Впрочем, да. Вернувшись на три строки вверх, внесу поправку – хорошо, что мы вообще прилетели…
После самолета чувства мои странно притуплены. Такое ощущение, что между окружающим миром и мной – толстый слой ваты. Вы можете палить рядом со мной из пушки – я ухом не поведу. Под моим окном может приземлиться летающая тарелка – я продолжу невозмутимо пить чай. Даже если в моей квартире прорвет трубы, если на улице на меня нападет грабитель или объявят третью мировую – думаю, мой пульс не ускорится ни на один удар. Не то что мне будет по фигу – просто я столько раз прощалась с жизнью в последнее время, что, скорее всего, кроме обычного любопытства, уже ничего не почувствую.
Да, и, кстати, я решила, что не вернусь в «Слухи» ни за какие двойные и даже тройные оклады. К черту! Напишу заявление – и адьос! И пусть Шило сама пишет книгу – какую хочет. Если уж я выжила, краткие мгновения собственного существования не стоит тратить на то, чтобы пачкать чистые листы «Майкрософт Ворд» дерьмовыми статейками…
Наконец, когда ветер, дующий в спину, почти ставит у меня на голове ирокез, а пальцы, держащие пакет, превращаются в сосульки, я добираюсь до тихой кофейни сразу за поворотом на Владимирский проспект. Высокий стул у окна с видом на «Рэдиссон» свободен, и я с удовольствием заказываю глинтвейн и пару запеченных в сладком тесте яблок.

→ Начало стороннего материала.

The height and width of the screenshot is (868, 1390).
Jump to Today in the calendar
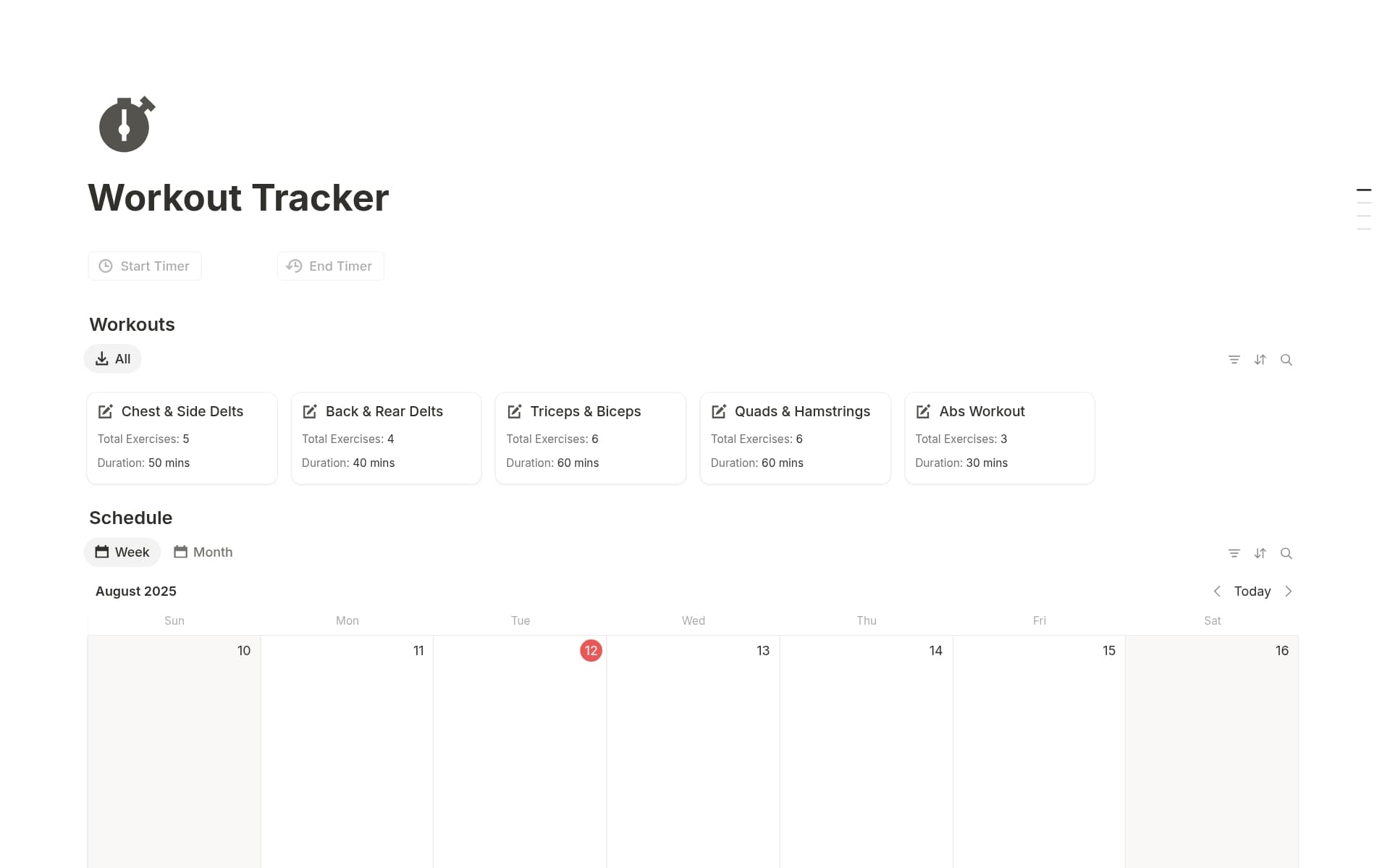click(1252, 591)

Рядом никого нет, поэтому я с комфортом раскладываю на весь стол купленные журналы и, предвкушая веселое чтение, погружаюсь в передовицы.
Если судить о жизни в Москве по газетным заголовкам, кажется, что там и вправду наступил конец света. Майя немного ошиблись, и вся заварушка началась не в 2012-м, а уже сейчас. Итак, поехали. «Экспресс-газета» в красках описывает перестрелку в ресторане «Стакатто». Бла-бла, криминальный след, бла-бла, дележ сфер влияния… далее следуют комментарии каких-то милицейских чинов и обширная статистика заказных убийств за последние пару лет. Кстати, и про Ивана упомянули. «Участником перестрелки невольно стал молодой артист И. Серебров с друзьями. По словам самого Ивана (ха, с какой легкостью сочиняются несуществующие интервью, даже Шило в наших «Слухах» брезгует такими приемчиками), его больше напугала не сама перестрелка, а последовавший после нее пожар в помещении ресторана. Цитата: «Если бы не быстрая помощь подоспевших пожарных, мы бы могли сильно пострадать».